Earlier this year, McMaster reportedly showed the visually dependent Trump a slideshow of Afghanistan in 1970s—presumably the same pictures of local women in miniskirts and hippy tourists that make their rounds on social media every month or so. Trump apparently did not bite McMaster’s superficial attempt to make the case that the country has a relatively more liberal and peaceful past that can be realized once again.

Afghanistan’s Minerals Miracle Fails to Materialize

Since Trump came into office, Afghan officials, including President Ashraf Ghani, have tried to quell the U.S. president’s Afghan-skepticism by talking up the country’s mineral potential.

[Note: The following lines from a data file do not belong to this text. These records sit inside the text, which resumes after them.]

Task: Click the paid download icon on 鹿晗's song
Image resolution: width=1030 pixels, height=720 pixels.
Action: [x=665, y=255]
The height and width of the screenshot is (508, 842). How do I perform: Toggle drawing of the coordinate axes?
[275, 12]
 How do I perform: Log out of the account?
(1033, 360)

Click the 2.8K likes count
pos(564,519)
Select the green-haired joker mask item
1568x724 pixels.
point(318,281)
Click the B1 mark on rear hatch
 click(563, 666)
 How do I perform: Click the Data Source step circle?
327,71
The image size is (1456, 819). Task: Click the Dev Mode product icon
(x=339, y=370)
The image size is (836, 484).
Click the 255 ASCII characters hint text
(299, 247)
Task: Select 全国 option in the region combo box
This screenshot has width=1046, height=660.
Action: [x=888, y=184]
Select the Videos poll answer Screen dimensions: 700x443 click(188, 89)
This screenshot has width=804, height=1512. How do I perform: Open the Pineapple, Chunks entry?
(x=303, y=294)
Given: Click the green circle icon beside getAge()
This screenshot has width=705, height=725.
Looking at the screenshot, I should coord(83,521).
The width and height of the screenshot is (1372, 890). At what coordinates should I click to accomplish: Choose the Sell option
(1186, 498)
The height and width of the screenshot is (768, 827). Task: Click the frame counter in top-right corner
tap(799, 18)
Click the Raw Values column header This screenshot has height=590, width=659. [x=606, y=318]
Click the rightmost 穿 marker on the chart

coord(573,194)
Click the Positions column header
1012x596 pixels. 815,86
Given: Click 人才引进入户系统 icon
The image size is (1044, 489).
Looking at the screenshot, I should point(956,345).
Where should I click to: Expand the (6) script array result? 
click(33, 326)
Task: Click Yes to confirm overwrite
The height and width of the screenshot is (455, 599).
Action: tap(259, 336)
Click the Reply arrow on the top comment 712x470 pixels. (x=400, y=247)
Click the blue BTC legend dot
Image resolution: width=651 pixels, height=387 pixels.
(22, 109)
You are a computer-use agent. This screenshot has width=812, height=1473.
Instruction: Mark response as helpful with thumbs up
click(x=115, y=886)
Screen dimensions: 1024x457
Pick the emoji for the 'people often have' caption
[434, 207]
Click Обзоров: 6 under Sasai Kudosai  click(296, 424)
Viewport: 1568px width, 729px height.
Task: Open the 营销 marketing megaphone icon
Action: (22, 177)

In 2010, The New York Times reported that the Pentagon identified vast deposits of copper, gold, iron, lithium and other minerals in Afghanistan. Media-savvy Gen. David Petraeus spoke of great prospects of Afghanistan’s mineral industry and a Pentagon memo provided to the Times described the country as a potential “Saudi Arabia of lithium.” Afghan officials claimed that the mineral wealth provided the country with a path away from donor dependency.

But the case of the Mes Aynak copper mine demonstrates the false promise of Afghanistan’s mineral wealth being a short-to-medium term positive game-changer.

In 2007, Kabul granted a consortium led by the Metallurgical Corporation of China (MCC) a $3 billion, thirty-year lease to mine Mes Aynak, home to Afghanistan’s largest copper deposits. Ten years later, extraction of copper has yet to begin on the site. The project is at a standstill as security concerns grow and the MCC looks to revise the terms of the contract, not only lowering Kabul’s royalty rate, but also eliminating some components of the project, including a coal power plant and railway line. Similarly, an Indian consortium that was awarded a concession five years ago at the massive Hajigak iron ore mine continues to hedge and reportedly never signed a final contract with Afghanistan’s Ministry of Mines and Petroleum.

Enter the Dark Prince

The leading American proponent of a resource-driven war in Afghanistan is Blackwater founder Erik Prince. Inspired by the British East India Company, Prince has called for replacing U.S. and coalition forces in Afghanistan with private mercenaries who focus on securing Afghanistan’s resources, including its vast mineral deposits, instead of its people, rejecting the population-centric counterinsurgency doctrine that has become part of the Beltway orthodoxy since the Iraq surge.